The drug would be used as second line therapy in combination with Afinitor when patients have progressed on a VEGF-targeting treatment, such as Pfizer’s Sutent or GlaxoSmithKline’s Votrient.
Approval of Lenvima in this new indication in the US and Europe in 2016 would be great news for Eisai, which is trying to extend its presence in oncology. But BMS’ Opdivo gained FDA approval for advanced or metastatic RCC in November, and is likely to become the new standard in this setting.

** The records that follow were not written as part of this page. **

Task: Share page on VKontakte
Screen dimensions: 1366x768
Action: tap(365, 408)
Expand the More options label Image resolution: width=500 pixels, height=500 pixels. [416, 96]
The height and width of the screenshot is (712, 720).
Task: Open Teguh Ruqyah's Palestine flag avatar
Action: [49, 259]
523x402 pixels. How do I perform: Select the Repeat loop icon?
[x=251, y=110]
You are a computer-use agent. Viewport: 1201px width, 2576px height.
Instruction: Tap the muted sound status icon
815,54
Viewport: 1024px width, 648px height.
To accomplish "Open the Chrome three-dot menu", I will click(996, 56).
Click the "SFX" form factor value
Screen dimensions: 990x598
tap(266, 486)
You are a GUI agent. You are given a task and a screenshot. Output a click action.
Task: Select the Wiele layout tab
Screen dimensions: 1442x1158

“The news that Eisai has submitted this application is hugely positive, for both clinicians and patients alike. The current outlook for people with this aggressive cancer is poor, and therefore the potential of lenvatinib is very exciting indeed,” commented Dr Hilary Glen, Consultant Medical Oncologist, Beatson West of Scotland Cancer Centre, Scotland.
Patients given the drug as monotherapy also fared slightly better than those on everolimus alone, with a PFS improvement of just under two months.
The number of patients with renal cancer in Europe is estimated to be 115,000, and renal cell carcinoma comprises more than 90% of all malignancies of the kidney.
Eisai is also conducting a global phase 3 study of lenvatinib in hepatocellular carcinoma as well as phase 2 studies in other tumour types such as endometrial carcinoma and biliary tract cancer.
Eisai says the data on overall survival (OS) suggest it is superior to Afinitor, but has not released details of its analysis. However, once approved, Lenvima is likely to be in the shadow of Bristol-Myers Squibb’s Opdivo. BMS’s immuno-oncology drug gained FDA approval as a monotherapy for second line use in RCC in November, and has already demonstrated a five month OS improvement over Afinitor (25 months average OS versus 19.6 months).